Was she right? There’s been a lot of research into the phenomenon of priming, the idea that verbal or visual cues can predispose us to act in certain ways. But can it really effect significant changes in behavior?

Back in 2004, social scientists Varda Liberman, Steven M. Samuels, and Lee Ross set out to test the effect of priming using a social-science staple: the Prisoner’s Dilemma.

The Prisoner’s Dilemma, for those who don’t geek out over game theory, is an example of a problem from game theory. It was first developed in the 1950s as a way of explaining why individuals might choose selfish paths that led to worse outcomes than cooperation, even when they knew that cooperating would lead to better outcomes.

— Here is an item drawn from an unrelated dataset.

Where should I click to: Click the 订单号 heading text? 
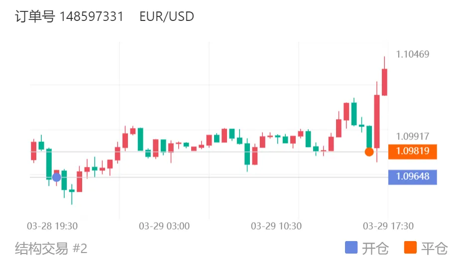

The story that accompanies the Prisoner’s Dilemma goes like this: the police arrest two criminals, and they put them in separate interrogation rooms. The DA has enough evidence to put them each away for a year, but if she can get one of them to confess, she can put the other away for 10 years. It both confess, they will each go to jail for six years.

So each prisoner faces a choice: talk or stay quiet. If both stay quiet, they each serve only a year in jail. So what’s the dilemma? Sitting alone in an interrogation room, neither prisoner knows what the other will do. What each does know is this: if he stays quiet, he winds up in prison no matter what, and he could serve ten years if his partner confesses. If he talks he might do six years, or he might do none, and he knows the other prisoner is thinking the same way. And there is no honor among thieves …

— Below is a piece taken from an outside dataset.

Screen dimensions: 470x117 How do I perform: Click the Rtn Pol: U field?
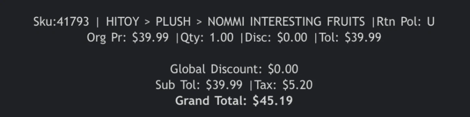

Liberman et al. conducted a series of experiments using the Prisoner’s Dilemma with both Stanford undergraduates and Israeli Defense Force pilots. But then they proceeded to do did something interesting with the game; they renamed it. For half of their test subjects, they called it "The Wall Street Game." With others, they called it "The Community Game." 

The result? The name of the game had a significant effect on players’ strategies. When the Stanford students played, half of the Wall Street games resulted in mutual defections. And half of the Community games played resulted in mutual cooperation. The game was structured slightly differently for the Israeli pilots, but provided similar results. When the game was called the Bursa (Wall Street) game, 16 of the 20 participants started out by defecting. When it was called the Kommuna (Community) game, 11 of the 20 participants started out by cooperating.

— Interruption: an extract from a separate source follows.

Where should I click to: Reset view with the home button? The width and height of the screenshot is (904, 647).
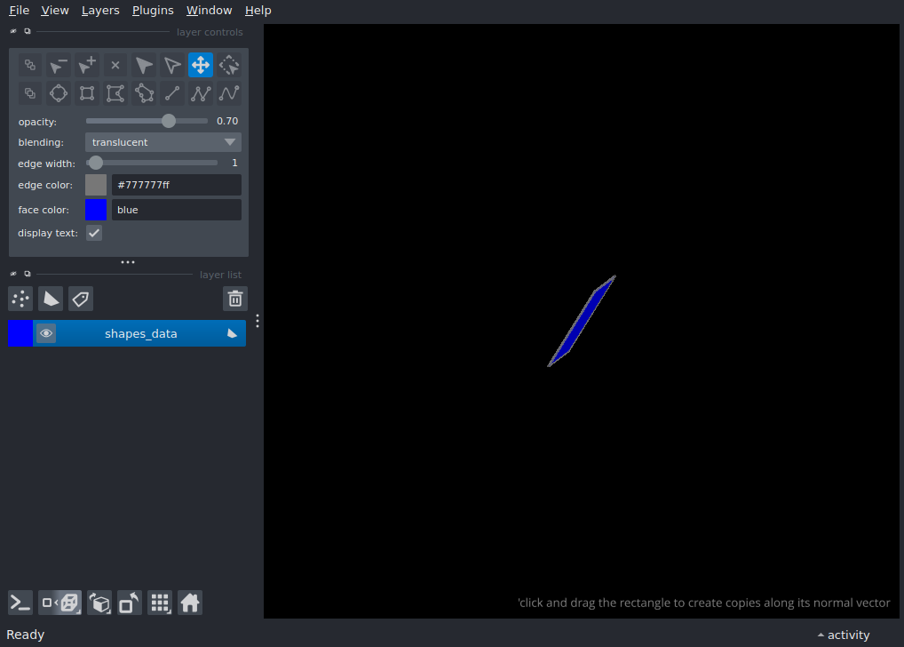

One further twist in the experiment provides two more insights. In each case, the experimenters chose their subjects by going to authority figures who knew the participants. For the Stanford students, they went to resident advisors; for the pilots, they went to flight instructors. In each case, they asked the authority figures to stack the deck by giving them the people they thought were most cooperative and the ones they thought were most competitive.

Statistical analysis of the game results showed two things: (1) priming works even on people we think are predisposed to act in the opposite way, and (2) people tend to be very bad at predicting how competitive or cooperative someone will be based on personality alone.